Once the pictures are set aside, copy the data below exactly as it stands.
** RECORDS TO PROCESS follows **
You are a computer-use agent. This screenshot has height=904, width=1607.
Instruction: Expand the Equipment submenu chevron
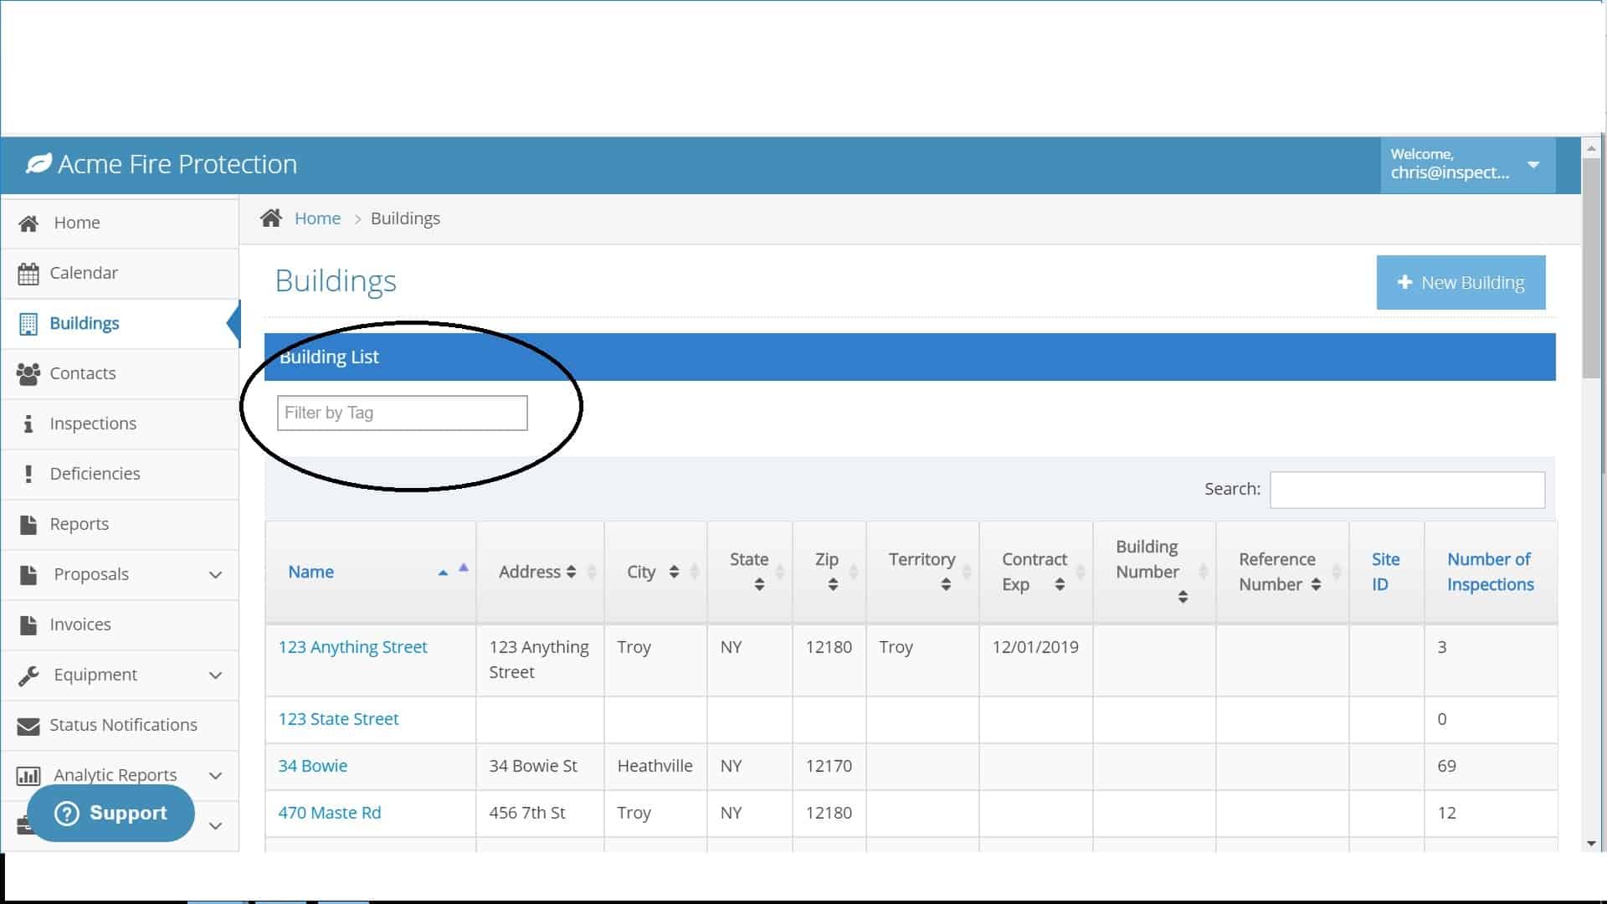coord(215,675)
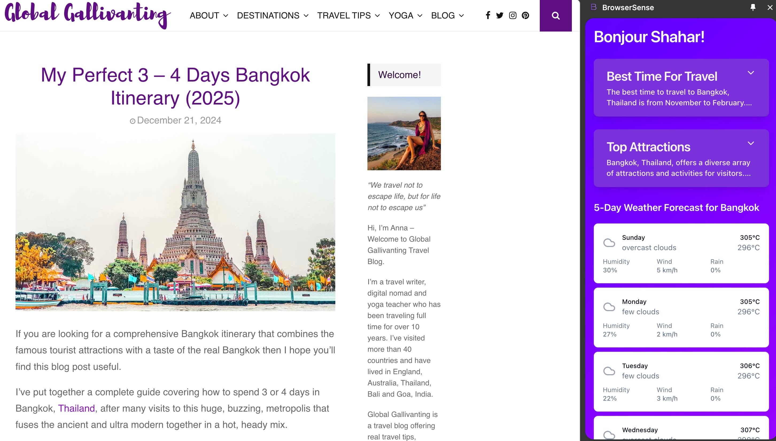Click the Twitter bird icon
Viewport: 776px width, 441px height.
pos(500,15)
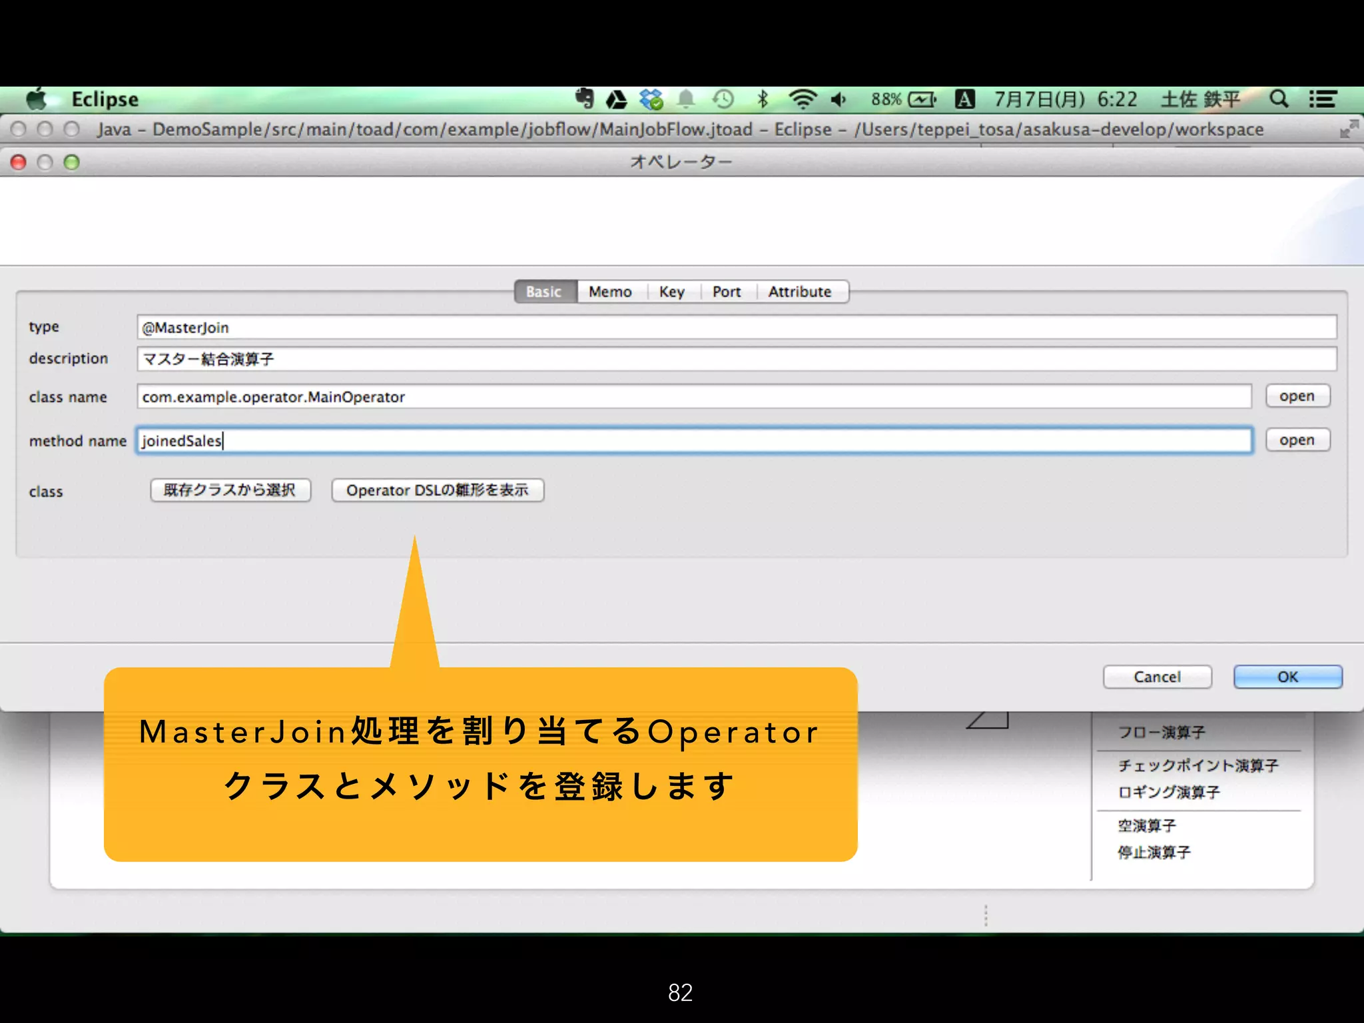Viewport: 1364px width, 1023px height.
Task: Open Spotlight search magnifier icon
Action: pos(1278,99)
** End of RECORDS TO PROCESS **
- [RESPONSE TO THIS EXERCISE]
You are a computer-use agent. This screenshot has height=904, width=1607.
Instruction: Expand the Equipment submenu chevron
coord(215,675)
Click the Twitter bird icon
Viewport: 776px width, 441px height.
pos(500,15)
Viewport: 1364px width, 1023px height.
Task: Open Spotlight search magnifier icon
Action: pos(1278,99)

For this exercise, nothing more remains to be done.